TASK PROMPT:
Set all the entries down once more, with nothing altered.

TASK MATERIAL:
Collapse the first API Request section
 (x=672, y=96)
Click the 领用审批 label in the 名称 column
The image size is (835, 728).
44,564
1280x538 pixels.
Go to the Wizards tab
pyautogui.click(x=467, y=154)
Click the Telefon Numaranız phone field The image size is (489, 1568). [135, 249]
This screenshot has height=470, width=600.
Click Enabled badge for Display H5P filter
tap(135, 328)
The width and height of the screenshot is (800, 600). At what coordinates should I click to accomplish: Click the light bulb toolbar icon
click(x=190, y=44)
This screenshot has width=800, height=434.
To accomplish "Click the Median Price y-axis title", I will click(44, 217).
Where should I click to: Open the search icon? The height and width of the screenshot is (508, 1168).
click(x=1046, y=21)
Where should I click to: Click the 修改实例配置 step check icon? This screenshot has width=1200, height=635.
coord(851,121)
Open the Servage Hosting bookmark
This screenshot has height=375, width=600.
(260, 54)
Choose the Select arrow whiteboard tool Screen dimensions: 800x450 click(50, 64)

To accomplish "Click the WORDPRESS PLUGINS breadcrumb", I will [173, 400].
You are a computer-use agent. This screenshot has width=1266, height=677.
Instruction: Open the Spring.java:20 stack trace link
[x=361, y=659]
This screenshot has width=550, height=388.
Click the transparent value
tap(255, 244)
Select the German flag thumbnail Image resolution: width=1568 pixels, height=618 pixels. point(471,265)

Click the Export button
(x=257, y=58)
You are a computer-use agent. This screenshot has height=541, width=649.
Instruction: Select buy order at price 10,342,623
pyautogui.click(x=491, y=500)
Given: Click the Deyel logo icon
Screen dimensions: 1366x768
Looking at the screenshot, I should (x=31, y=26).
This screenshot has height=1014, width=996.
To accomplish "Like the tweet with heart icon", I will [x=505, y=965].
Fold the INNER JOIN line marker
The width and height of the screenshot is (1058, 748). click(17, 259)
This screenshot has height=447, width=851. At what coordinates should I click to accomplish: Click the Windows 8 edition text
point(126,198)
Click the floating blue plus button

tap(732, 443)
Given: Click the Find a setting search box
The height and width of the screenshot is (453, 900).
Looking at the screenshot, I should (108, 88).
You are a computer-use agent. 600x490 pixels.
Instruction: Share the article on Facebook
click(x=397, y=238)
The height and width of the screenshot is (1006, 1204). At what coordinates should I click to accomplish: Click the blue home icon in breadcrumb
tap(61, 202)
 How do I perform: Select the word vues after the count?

REPLY:
Collapse the first API Request section
 (x=672, y=96)
Click the 领用审批 label in the 名称 column
The image size is (835, 728).
44,564
1280x538 pixels.
Go to the Wizards tab
pyautogui.click(x=467, y=154)
Click the Telefon Numaranız phone field The image size is (489, 1568). [135, 249]
This screenshot has height=470, width=600.
Click Enabled badge for Display H5P filter
tap(135, 328)
The width and height of the screenshot is (800, 600). At what coordinates should I click to accomplish: Click the light bulb toolbar icon
click(x=190, y=44)
This screenshot has width=800, height=434.
To accomplish "Click the Median Price y-axis title", I will click(44, 217).
Where should I click to: Open the search icon? The height and width of the screenshot is (508, 1168).
click(x=1046, y=21)
Where should I click to: Click the 修改实例配置 step check icon? This screenshot has width=1200, height=635.
coord(851,121)
Open the Servage Hosting bookmark
This screenshot has height=375, width=600.
(260, 54)
Choose the Select arrow whiteboard tool Screen dimensions: 800x450 click(50, 64)

To accomplish "Click the WORDPRESS PLUGINS breadcrumb", I will [173, 400].
You are a computer-use agent. This screenshot has width=1266, height=677.
Instruction: Open the Spring.java:20 stack trace link
[x=361, y=659]
This screenshot has width=550, height=388.
Click the transparent value
tap(255, 244)
Select the German flag thumbnail Image resolution: width=1568 pixels, height=618 pixels. point(471,265)

Click the Export button
(x=257, y=58)
You are a computer-use agent. This screenshot has height=541, width=649.
Instruction: Select buy order at price 10,342,623
pyautogui.click(x=491, y=500)
Given: Click the Deyel logo icon
Screen dimensions: 1366x768
Looking at the screenshot, I should (x=31, y=26).
This screenshot has height=1014, width=996.
To accomplish "Like the tweet with heart icon", I will [x=505, y=965].
Fold the INNER JOIN line marker
The width and height of the screenshot is (1058, 748). click(17, 259)
This screenshot has height=447, width=851. At what coordinates should I click to accomplish: Click the Windows 8 edition text
point(126,198)
Click the floating blue plus button

tap(732, 443)
Given: Click the Find a setting search box
The height and width of the screenshot is (453, 900).
Looking at the screenshot, I should (108, 88).
You are a computer-use agent. 600x490 pixels.
Instruction: Share the article on Facebook
click(x=397, y=238)
The height and width of the screenshot is (1006, 1204). At what coordinates should I click to accomplish: Click the blue home icon in breadcrumb
tap(61, 202)
 How do I perform: Select the word vues after the count?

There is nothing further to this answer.